Fruit trees, especially younger ones, can quickly outgrow a residential space. Summer pruning can be used to improve the light quality of the fruiting zone, thin heavy fruit loads, or remove other undesirable wood.
While primary pruning for fruit trees does occur during the dormancy of winter, removing a large portion of the tree will cause it to spend its energy on creating new vigorous, upright shoots, known as water sprouts. This leaves very little energy for fruit growth and development.
This is why during dormancy only the damaged, diseased, and dead wood should be removed. During the summer, water sprouts can be pruned with thinning cuts, allowing better light penetration without encouraging robust growth.
A young tree should be summer trained and pruned to properly orient the branches, and doing so helps ensure that less dormant pruning will be required.
When a new fruit tree is not trained in its first year, the tree structure can only be corrected with serious dormancy pruning. Training fruit trees is important because having the proper structure will allow the tree to support heavy crops without breaking its limbs.
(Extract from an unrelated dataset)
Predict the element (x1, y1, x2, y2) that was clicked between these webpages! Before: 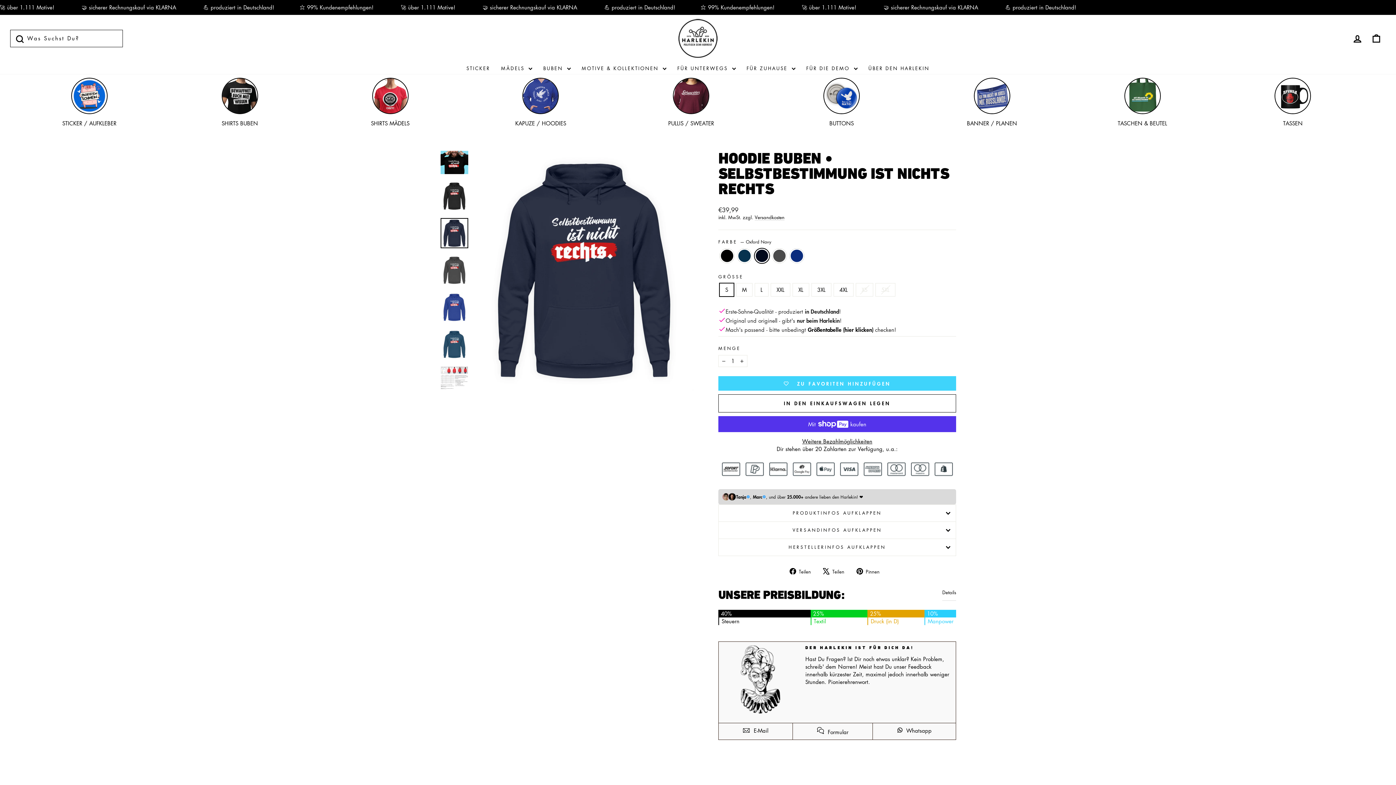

If your clients decided to put a fruit or nut tree in their backyard, it probably means they would like to harvest some edibles from it. Pruning allows you to keep the tree’s height low and the fruit within reach.
When there is a fruit tree that has been neglected, it is best to bring it back into shape gradually. Remove limbs that overlap or hang down on other limbs. Thin out the upright shoots and select three to five main scaffold branches to develop.
While the yield can be reduced when a tree is pruned, the size and quality of the fruit will improve. After all, would your customer rather have quantity or quality?
To protect trees from winter injury, no summer pruning should be conducted after the end of July.